Data from the literature show that high MPOWER scores in countries are positively correlated with smoking cessation40. Likewise, high MPOWER scores ensure effective tobacco control by means of blocking tobacco advertisements, warning individuals about its harms, assisting individuals to quit smoking, and raising taxes41. Husain et al.8 showed that a rise of 1 point in MPOWER scores was associated with a drop of 0.39 points in countries with a high smoking prevalence and a drop of 0.50 points in countries with a low smoking prevalence. On the other hand, a systematic analysis that reviewed 62 studies revealed a correlation between MPOWER measures and 99 out of 155 effective factors at the population level, and that 55 of these measures led to a decrease in smoking prevalence12. This study found that increased cigarette prices and higher taxes were highly effective in reducing smoking, while the impact of other MPOWER policies was limited12. The present study also found significant correlations between the MPOWER scores of countries in 2008 and the smoking prevalence in 2020, and between the MPOWER scores in 2008 and 2010 and the change in smoking prevalence between 2010 and 2020. Data from the present study showed that the higher the MPOWER scores of countries in 2008, the less the population of that country smoked in 2020, and the higher the MPOWER scores in 2008 and 2010, the more favorable the decrease in smoking prevalence between 2010 and 2020.
Limitations
The most important limitation of this study is the openness of the cause/effect relationship to discussion due to the nature of the ecological study. Additionally, due to the unavailability of detailed data for all countries worldwide, the study includes a relatively small sample size. Caution should be exercised when interpreting the results and inferring causal relationships due to this limitation.
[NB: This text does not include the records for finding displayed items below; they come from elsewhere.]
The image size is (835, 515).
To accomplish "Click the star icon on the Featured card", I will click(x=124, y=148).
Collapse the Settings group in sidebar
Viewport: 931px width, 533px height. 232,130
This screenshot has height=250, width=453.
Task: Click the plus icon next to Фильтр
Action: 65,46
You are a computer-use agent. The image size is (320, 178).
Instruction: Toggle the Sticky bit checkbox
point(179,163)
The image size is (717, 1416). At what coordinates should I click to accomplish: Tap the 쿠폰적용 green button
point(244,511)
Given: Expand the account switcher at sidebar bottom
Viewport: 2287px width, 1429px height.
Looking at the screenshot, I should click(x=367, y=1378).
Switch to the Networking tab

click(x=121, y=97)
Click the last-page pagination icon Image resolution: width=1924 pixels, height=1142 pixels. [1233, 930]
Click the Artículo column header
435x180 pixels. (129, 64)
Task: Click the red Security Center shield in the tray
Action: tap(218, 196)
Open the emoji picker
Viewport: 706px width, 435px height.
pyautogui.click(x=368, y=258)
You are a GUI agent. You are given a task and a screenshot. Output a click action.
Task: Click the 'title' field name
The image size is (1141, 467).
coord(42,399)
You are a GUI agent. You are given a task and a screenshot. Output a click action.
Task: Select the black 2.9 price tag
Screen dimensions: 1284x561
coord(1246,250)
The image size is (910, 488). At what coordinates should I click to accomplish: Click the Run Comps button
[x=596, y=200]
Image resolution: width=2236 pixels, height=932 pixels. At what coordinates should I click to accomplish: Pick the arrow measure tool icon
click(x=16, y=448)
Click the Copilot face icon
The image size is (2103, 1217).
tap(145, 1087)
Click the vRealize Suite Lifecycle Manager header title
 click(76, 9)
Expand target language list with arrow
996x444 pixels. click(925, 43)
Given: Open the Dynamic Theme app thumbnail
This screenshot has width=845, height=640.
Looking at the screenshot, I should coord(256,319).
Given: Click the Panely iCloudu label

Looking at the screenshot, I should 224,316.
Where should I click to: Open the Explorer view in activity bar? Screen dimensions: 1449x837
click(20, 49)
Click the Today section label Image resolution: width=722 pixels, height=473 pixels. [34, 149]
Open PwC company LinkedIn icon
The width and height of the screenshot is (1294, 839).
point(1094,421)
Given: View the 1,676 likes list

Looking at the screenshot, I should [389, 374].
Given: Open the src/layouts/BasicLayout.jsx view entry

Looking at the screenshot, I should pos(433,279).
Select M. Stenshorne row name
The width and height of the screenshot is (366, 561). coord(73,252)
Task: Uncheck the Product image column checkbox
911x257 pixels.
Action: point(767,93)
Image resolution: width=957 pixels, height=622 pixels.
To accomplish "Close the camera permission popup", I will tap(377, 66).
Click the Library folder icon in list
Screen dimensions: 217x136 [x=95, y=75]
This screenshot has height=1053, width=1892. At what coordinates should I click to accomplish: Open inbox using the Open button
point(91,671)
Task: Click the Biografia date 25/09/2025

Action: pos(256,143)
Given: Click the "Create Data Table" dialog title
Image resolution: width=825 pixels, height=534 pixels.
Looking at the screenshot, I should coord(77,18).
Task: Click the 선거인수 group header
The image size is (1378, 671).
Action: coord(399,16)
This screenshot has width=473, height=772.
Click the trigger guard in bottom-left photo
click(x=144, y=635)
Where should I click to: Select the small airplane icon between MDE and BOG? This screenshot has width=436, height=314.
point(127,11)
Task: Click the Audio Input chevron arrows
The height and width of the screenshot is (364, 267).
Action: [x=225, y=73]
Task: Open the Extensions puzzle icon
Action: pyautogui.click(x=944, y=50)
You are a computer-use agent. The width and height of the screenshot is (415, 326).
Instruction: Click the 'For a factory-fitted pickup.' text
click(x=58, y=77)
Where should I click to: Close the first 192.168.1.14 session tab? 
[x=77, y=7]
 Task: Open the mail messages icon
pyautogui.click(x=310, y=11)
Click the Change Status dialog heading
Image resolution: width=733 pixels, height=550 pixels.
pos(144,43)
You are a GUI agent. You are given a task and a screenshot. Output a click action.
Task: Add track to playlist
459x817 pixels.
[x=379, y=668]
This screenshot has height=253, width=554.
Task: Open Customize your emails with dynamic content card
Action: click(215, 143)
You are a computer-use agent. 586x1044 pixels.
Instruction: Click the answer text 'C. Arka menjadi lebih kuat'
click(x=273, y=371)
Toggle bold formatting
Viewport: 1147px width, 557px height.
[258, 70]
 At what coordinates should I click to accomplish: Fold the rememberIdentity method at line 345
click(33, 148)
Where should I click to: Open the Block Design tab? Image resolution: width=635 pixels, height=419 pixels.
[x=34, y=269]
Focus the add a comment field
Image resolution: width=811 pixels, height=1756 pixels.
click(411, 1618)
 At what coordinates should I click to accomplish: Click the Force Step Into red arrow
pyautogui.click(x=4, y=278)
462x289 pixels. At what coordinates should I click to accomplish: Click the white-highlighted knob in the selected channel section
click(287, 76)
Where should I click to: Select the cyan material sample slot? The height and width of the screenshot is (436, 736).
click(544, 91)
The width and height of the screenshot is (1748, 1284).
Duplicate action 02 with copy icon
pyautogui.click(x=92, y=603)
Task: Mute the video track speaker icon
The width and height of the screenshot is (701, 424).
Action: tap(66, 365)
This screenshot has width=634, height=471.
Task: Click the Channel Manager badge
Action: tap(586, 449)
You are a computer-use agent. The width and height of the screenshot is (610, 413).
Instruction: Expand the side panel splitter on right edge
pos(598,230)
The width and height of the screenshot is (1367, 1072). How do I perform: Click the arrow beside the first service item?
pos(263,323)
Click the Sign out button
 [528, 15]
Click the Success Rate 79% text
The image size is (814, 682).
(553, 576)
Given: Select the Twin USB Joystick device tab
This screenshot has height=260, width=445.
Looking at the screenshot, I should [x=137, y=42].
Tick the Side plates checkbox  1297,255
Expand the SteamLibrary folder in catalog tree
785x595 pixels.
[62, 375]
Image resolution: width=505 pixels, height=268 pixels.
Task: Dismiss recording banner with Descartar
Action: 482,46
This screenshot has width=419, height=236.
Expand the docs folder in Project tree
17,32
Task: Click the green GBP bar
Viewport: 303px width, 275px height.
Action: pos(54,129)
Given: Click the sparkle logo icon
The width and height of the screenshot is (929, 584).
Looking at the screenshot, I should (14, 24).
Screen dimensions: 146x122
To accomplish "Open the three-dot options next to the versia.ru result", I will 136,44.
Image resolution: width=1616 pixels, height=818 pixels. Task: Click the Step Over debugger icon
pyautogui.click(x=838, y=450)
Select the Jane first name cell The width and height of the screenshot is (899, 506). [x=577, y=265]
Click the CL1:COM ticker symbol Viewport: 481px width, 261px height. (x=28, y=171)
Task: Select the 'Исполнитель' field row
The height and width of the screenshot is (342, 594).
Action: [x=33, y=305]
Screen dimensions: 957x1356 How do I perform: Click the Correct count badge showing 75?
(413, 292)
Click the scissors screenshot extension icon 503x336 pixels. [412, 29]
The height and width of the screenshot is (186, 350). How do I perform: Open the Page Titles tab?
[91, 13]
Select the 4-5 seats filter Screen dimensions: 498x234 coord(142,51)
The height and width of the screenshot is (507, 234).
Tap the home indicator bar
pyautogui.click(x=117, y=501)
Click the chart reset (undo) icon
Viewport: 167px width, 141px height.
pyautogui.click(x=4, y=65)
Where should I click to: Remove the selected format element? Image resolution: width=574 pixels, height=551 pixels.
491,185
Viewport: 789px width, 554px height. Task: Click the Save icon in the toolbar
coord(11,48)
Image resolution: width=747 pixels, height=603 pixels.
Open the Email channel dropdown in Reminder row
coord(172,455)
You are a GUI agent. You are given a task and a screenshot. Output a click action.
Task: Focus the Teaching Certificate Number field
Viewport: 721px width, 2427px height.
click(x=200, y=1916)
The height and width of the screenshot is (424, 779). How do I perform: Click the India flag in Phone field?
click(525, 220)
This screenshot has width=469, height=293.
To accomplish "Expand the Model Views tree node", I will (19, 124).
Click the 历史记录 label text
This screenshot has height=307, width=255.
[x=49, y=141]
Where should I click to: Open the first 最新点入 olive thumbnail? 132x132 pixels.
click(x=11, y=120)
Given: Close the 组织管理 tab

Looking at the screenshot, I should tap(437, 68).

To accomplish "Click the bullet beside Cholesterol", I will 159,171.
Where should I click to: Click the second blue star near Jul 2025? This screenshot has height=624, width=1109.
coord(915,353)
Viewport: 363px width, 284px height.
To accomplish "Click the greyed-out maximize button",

Future studies should involve an increased amount of country-level data and include research on the field effectiveness of tobacco control interventions. On the other hand, another limitation is the lack of documentation of the impacts of MPOWER and non-MPOWER factors on specific groups, such as females and adolescents, while the effects of MPOWER and non-MPOWER factors on the population as a whole were documented. In our opinion, these limitations provide a suitable baseline for further research. On the other hand, the present study provides an opportunity to expand the existing MPOWER policy by analyzing the social, economic, and cultural factors that play a role in tobacco use on a population basis, a topic that is not frequently researched in the literature. This study also draws attention to the close correlation of tobacco control practices with the democratic governance of states, expanded social freedoms, improved civil rights, and gender equality policies.
CONCLUSIONS
Findings of the present study highlight the requirement to implement public policies that not only lower unemployment and improve public welfare but also expand social freedoms by raising the democratic standards of states, promoting citizens’ ability to claim their rights, and striving for both economic and gender equality throughout society, in addition to MPOWER measures, to achieve competent tobacco control.